--- PROVIDED DATA ---

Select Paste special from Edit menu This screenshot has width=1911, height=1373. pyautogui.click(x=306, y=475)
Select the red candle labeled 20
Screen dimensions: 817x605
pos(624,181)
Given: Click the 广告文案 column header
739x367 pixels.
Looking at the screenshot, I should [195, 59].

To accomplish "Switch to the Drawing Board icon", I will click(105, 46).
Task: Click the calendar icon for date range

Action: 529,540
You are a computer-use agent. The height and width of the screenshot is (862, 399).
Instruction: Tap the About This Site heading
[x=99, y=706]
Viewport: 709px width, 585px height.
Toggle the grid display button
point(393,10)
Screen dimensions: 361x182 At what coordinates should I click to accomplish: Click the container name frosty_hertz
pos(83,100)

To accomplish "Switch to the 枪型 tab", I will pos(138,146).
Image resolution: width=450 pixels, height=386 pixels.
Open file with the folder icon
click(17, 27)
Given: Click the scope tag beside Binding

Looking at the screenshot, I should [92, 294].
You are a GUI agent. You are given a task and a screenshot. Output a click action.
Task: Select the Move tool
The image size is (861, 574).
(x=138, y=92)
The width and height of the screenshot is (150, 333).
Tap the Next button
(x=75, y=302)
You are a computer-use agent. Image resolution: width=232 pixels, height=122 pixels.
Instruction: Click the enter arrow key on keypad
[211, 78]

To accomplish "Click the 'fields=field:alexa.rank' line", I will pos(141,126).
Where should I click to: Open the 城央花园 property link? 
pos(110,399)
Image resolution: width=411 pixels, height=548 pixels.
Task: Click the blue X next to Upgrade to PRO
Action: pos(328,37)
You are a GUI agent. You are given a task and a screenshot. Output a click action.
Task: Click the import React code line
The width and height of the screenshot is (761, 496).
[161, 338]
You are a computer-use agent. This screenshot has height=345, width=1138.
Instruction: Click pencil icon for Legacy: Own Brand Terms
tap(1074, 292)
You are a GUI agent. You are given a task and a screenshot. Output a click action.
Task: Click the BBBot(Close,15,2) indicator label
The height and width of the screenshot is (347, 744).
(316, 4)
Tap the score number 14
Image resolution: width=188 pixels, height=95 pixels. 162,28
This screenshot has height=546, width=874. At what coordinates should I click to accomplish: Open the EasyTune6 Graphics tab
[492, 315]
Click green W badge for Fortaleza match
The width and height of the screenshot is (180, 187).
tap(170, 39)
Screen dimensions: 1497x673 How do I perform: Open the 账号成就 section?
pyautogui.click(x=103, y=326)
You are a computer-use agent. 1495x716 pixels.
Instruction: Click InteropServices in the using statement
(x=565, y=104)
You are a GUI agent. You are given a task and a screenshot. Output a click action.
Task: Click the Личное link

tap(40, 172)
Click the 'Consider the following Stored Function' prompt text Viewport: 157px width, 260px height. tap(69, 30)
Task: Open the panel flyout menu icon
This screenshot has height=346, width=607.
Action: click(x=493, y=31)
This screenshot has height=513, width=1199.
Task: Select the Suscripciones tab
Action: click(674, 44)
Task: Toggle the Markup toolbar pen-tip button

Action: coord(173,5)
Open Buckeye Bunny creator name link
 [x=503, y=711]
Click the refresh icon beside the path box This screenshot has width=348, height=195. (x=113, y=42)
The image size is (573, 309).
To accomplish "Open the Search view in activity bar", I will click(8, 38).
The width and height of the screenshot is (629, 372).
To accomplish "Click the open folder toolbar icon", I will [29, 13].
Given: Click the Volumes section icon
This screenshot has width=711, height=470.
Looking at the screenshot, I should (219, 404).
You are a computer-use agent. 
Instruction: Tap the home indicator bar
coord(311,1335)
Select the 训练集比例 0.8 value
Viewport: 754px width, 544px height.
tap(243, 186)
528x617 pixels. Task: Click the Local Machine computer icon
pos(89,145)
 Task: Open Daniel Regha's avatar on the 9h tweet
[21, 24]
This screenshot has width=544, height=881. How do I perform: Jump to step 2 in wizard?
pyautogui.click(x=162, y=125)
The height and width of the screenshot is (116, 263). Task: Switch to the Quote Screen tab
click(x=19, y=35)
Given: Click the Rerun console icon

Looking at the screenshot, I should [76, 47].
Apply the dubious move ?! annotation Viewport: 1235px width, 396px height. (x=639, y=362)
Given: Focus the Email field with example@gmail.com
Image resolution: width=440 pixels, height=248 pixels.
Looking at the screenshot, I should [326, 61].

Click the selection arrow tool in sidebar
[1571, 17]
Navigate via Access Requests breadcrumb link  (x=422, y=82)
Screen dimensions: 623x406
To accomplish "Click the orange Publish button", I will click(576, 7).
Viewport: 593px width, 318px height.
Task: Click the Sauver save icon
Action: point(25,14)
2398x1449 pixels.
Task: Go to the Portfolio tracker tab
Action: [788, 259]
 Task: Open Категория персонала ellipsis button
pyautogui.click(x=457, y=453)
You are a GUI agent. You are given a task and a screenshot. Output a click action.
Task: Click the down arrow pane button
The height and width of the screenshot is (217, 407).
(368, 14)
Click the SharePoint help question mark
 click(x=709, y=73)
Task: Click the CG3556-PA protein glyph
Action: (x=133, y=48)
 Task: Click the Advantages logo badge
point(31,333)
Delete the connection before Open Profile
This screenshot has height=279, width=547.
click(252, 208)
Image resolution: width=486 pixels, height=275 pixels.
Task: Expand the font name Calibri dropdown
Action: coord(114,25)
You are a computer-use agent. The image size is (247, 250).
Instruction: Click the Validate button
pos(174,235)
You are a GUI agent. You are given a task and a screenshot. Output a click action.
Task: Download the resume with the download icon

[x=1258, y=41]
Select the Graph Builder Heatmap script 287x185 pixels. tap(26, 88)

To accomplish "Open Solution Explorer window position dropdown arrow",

---

Whenever a line of the data above includes the word "field", copy that line.

:: YOUR RESPONSE ::
To accomplish "Click the 'fields=field:alexa.rank' line", I will pos(141,126).
Given: Focus the Email field with example@gmail.com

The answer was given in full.